### Directions
Your reply should be a single number, the count of lines in the records that contain "chevron".

-- Source information follows --

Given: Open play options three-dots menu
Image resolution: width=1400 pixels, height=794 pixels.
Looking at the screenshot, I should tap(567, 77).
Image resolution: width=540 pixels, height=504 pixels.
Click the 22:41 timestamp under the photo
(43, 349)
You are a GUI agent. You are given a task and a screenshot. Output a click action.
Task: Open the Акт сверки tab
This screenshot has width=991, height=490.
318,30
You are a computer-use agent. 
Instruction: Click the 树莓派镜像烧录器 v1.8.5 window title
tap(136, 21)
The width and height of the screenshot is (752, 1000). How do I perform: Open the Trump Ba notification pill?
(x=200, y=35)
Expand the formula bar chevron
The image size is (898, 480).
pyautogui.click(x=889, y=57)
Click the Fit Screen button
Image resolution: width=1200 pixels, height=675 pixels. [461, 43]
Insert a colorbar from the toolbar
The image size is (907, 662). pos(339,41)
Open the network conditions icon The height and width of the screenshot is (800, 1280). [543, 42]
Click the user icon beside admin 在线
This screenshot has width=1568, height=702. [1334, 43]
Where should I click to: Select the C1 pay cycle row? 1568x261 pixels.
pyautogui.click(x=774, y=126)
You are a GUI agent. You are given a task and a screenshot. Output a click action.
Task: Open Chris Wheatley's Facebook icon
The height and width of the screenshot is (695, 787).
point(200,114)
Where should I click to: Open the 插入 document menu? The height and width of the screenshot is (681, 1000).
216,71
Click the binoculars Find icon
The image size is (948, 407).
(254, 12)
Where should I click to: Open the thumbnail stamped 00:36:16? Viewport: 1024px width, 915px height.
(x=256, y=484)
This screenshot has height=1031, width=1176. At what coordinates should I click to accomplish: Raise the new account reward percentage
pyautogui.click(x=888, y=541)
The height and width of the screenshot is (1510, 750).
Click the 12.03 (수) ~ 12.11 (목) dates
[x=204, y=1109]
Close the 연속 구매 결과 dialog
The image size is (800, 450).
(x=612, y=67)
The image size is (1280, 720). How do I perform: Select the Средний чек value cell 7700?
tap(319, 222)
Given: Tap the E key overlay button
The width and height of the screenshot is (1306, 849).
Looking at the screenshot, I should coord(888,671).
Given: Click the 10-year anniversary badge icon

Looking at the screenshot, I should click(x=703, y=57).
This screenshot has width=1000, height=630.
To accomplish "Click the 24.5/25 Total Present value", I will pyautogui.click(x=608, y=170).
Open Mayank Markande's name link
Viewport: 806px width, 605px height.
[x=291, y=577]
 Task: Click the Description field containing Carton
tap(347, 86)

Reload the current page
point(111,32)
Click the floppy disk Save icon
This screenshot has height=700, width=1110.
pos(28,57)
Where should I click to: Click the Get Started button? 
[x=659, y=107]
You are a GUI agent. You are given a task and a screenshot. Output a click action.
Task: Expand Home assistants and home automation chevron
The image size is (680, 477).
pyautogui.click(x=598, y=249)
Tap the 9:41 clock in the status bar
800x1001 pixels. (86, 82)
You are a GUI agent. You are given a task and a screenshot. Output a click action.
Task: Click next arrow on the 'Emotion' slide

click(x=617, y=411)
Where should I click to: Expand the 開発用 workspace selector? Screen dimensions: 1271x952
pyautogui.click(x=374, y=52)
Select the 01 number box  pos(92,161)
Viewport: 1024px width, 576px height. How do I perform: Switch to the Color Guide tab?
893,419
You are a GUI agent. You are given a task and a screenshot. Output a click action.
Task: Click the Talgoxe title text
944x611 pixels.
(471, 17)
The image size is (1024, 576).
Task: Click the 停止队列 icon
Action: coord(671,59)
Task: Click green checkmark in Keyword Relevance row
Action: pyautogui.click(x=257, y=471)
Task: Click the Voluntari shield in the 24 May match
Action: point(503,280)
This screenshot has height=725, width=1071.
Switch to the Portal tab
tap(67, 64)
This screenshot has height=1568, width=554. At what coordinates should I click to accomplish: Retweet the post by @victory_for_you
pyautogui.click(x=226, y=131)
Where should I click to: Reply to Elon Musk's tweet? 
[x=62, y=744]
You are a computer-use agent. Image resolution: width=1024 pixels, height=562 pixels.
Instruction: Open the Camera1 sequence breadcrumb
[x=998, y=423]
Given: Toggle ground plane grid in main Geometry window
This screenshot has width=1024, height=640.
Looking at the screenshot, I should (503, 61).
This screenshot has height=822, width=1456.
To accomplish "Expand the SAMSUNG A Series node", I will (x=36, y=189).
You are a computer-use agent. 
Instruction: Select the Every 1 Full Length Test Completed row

-- Source information concluded --

### Task result
2